Parabola interview with Bishop Katharine.
I liked this interview with Bishop Katherine very much, not least because she used scientific data to help think about spiritual life. Here's an excerpt:
P: You emphasize living the path and the truth that the scriptures are shot through with mystery. But isn’t the mystery closest at hand why it is so hard to get down to the essence of Christ’s teaching, to love one another and love God?
BK: Because we live in tension with selfishness. The question is always how can we get beyond our own narrow self-interest and see that our own salvation lies in attending to the needs of other people.
P: Is selfishness a biological inheritance? Is fallen-ness hardwired?

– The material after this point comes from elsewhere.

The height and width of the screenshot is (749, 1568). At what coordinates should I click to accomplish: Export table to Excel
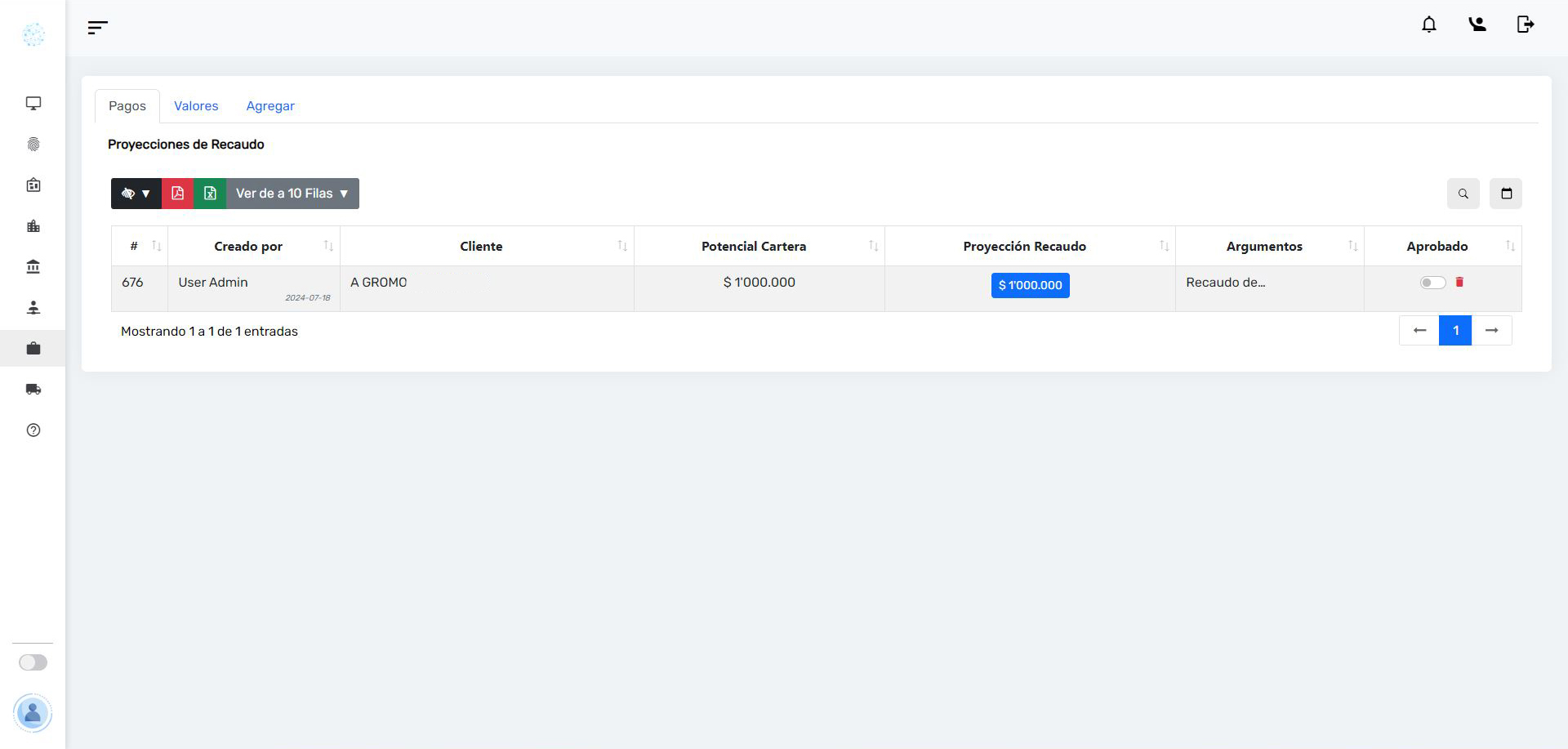click(x=210, y=194)
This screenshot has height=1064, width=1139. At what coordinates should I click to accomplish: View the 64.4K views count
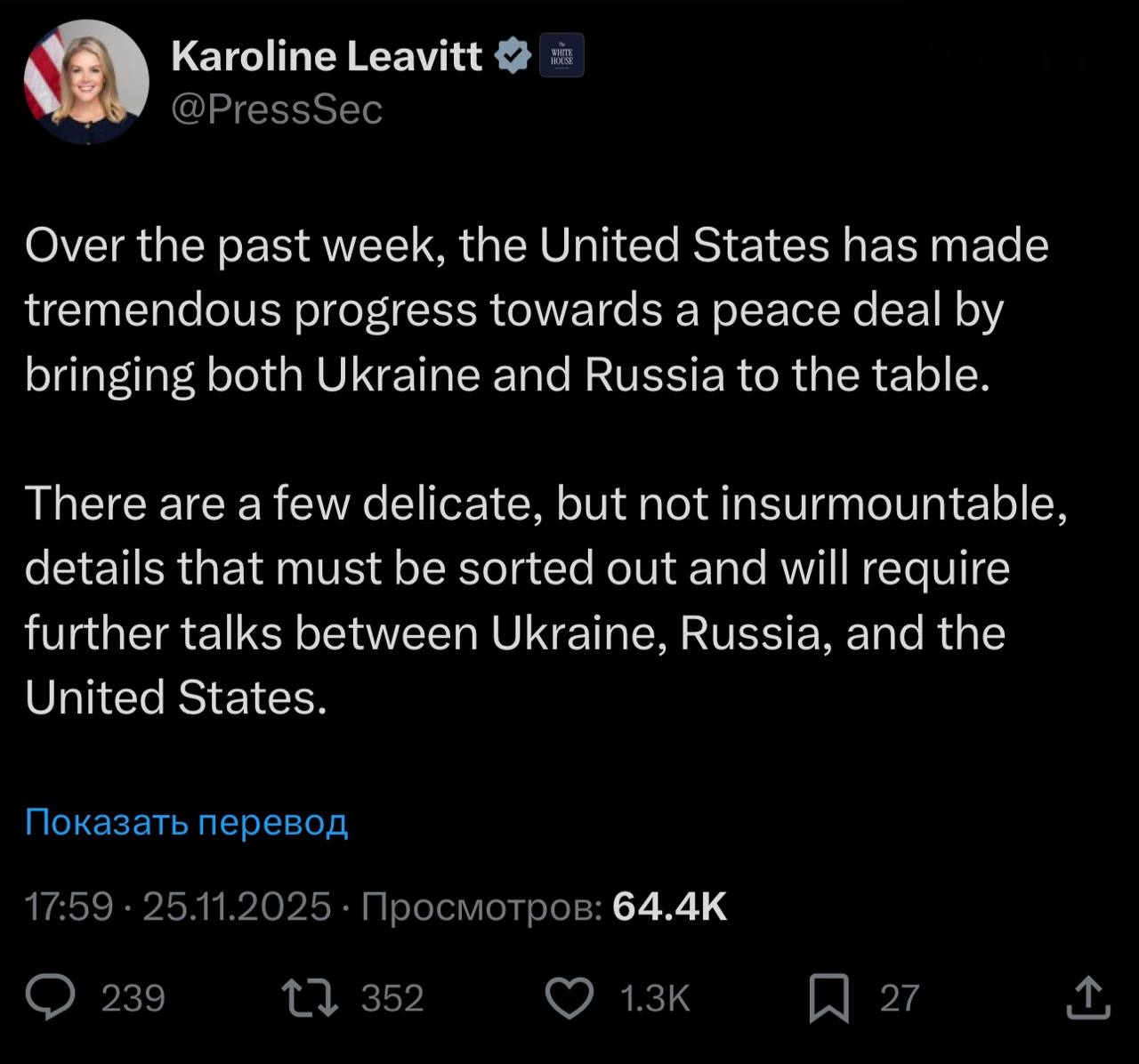pyautogui.click(x=670, y=907)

BK: A physiologist would point to some neuroanatomy and neurochemistry and say that when we’re threatened we retreat into our lower brain where the question is about survival. Our base instincts come from that. We defend ourselves against any threat. The human journey is about encouraging our own selves to move up into higher consciousness, into being able to be present in a threatening situation without responding with violence. That was the great teaching of Gandhi and Dr. Martin Luther King, Jr. They both said we will respond in a nonviolent way and it will change the world.
P: That’s faith in action.
BK: That is what practice is about. The scriptures say grow up into the full stature of Christian. Become less animal in the sense of instinctive response and more godly, more spiritual, not divorced from our flesh but capable of using it in service to a higher aim.
I thought that was pertinent to the ways chaplains bridge physical healing and spiritual space.